:: EXCERPTED PASSAGE ::

I want to have trust in you and in others. Give me a reason to trust. Do not ask me to have faith. Do not demand my faith. Do not feel entitled to my faith.

When you ask me to have faith in humanity, you gaslight me. When you ask me to have faith in the systems and their policies, you invalidate and dismiss my lived experience in the world.

If I am attacked a trillion times out of a trillion, and then you ask me to give my attacker the benefit of the doubt that he will not attack me the next time, you are ultimately siding with my attacker. You are an accomplice in the violence perpetrated against me and against all others you tell to “just have faith because things will get better.”


Give me a reason that is measurable, that is testable, to trust things will get better. Only when you do, will I prudently let my guard down.

When you tell survivors of oppression to have faith that things will get better, and then you do nothing to change culture, to change behaviors, to change policies, to ensure situations improve, you ultimately ask us to be docile and to accept a violent, exploitative, and suppressive status quo.

:::

STATED TASK A =
In the passage on trust and faith, what two qualities must a reason to trust have?
STATED TASK B =
Transcribe the passage on trust and faith word for word, starting with "If I am attacked" and going on through "suppressive status quo.".
Draw only on the passage on trust and faith.

:: DATASET CONTENT ::

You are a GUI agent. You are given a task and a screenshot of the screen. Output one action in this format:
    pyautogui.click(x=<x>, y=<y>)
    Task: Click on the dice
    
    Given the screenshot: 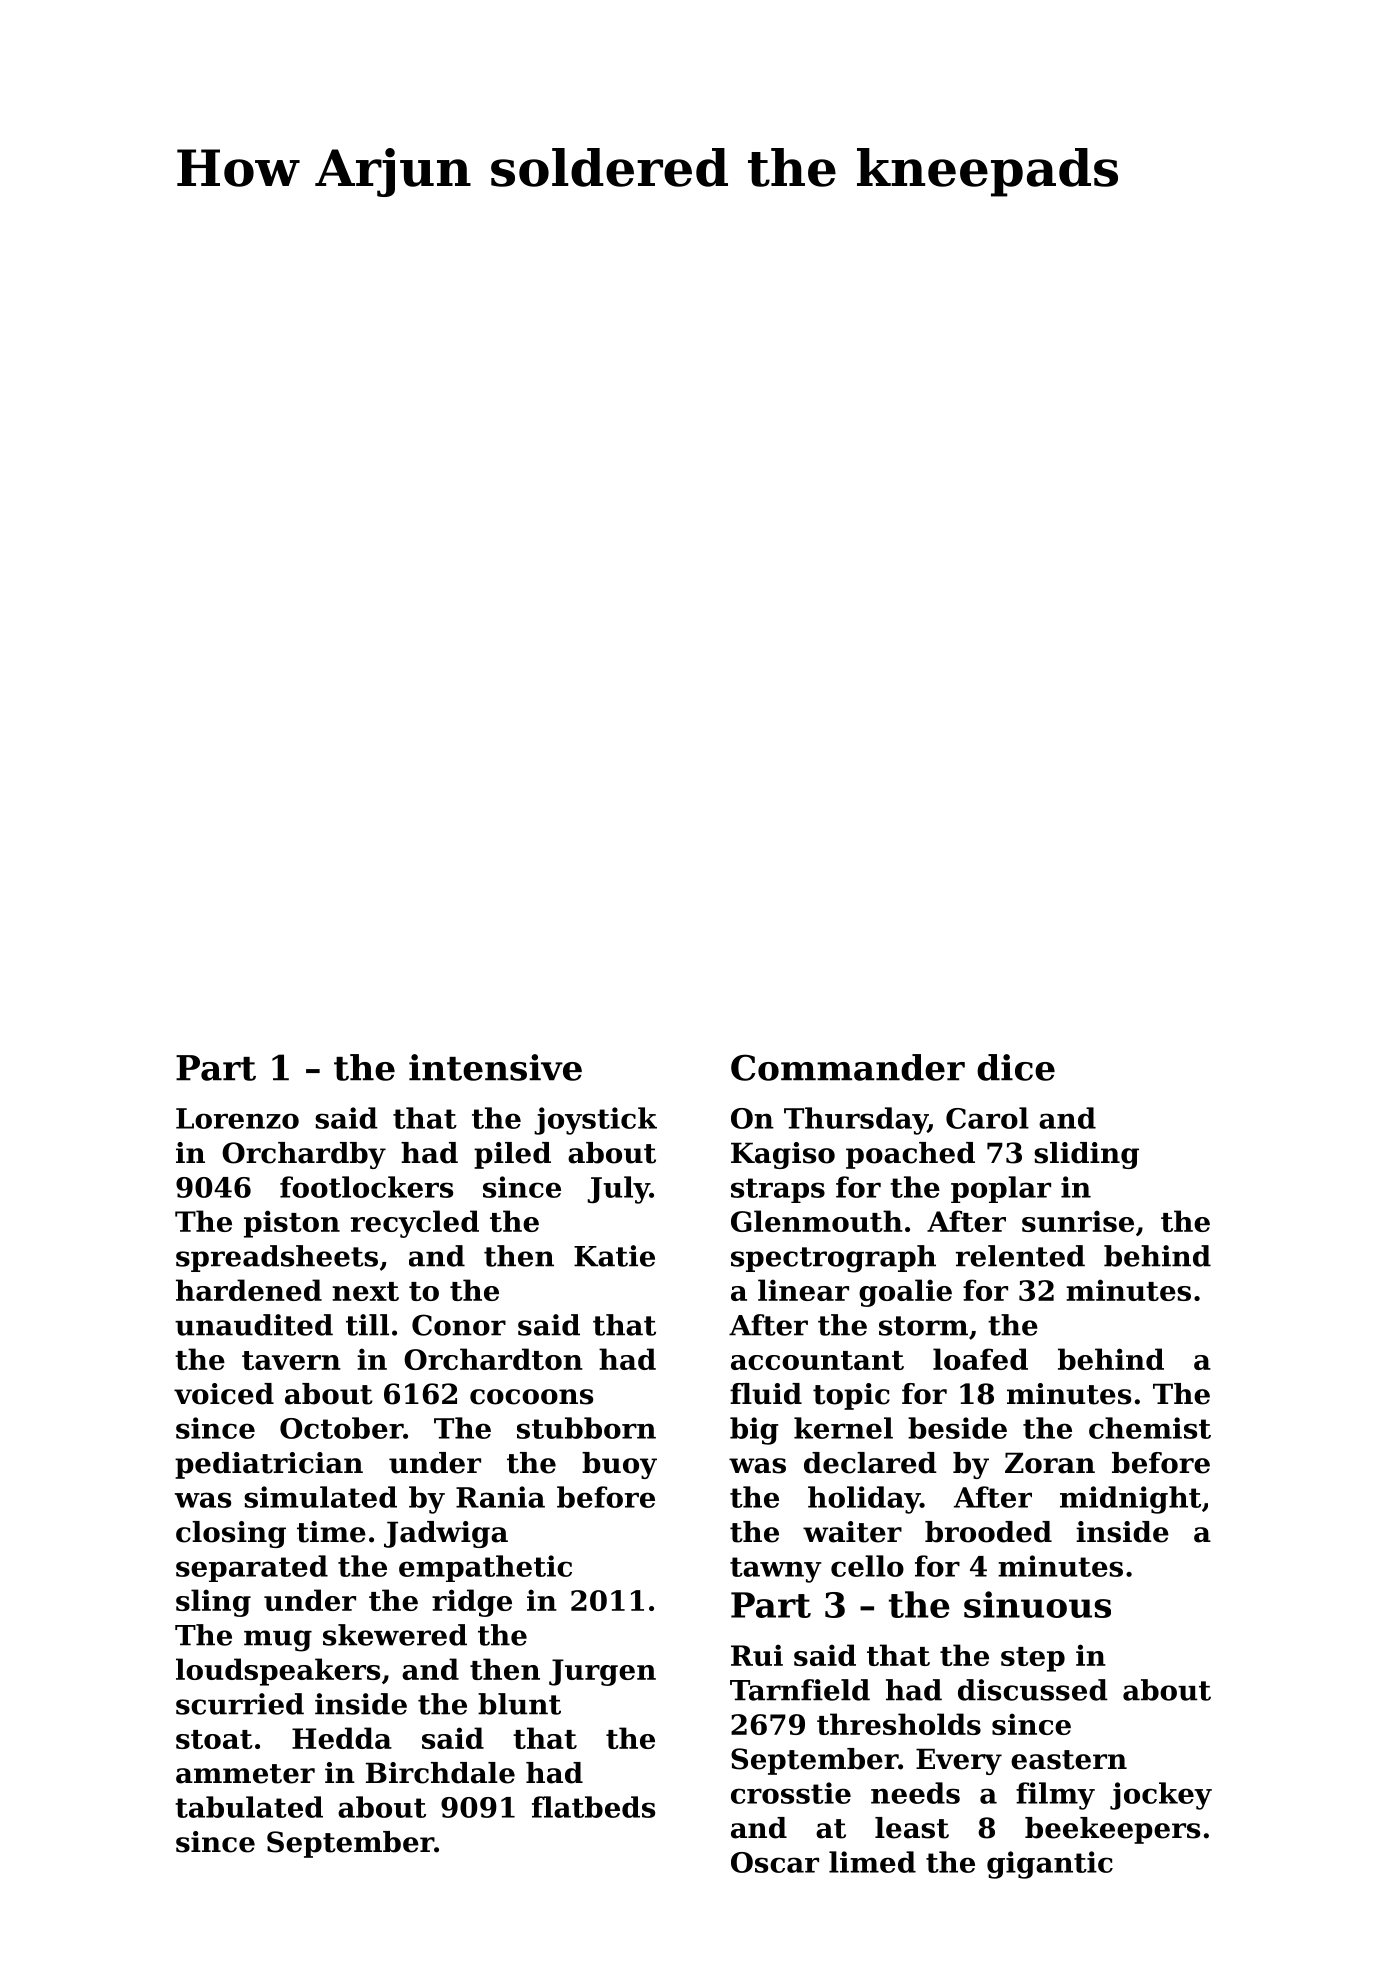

:::

ANSWER A =
It must be measurable and testable.

ANSWER B =
If I am attacked a trillion times out of a trillion, and then you ask me to give my attacker the benefit of the doubt that he will not attack me the next time, you are ultimately siding with my attacker. You are an accomplice in the violence perpetrated against me and against all others you tell to “just have faith because things will get better.”


Give me a reason that is measurable, that is testable, to trust things will get better. Only when you do, will I prudently let my guard down.

When you tell survivors of oppression to have faith that things will get better, and then you do nothing to change culture, to change behaviors, to change policies, to ensure situations improve, you ultimately ask us to be docile and to accept a violent, exploitative, and suppressive status quo.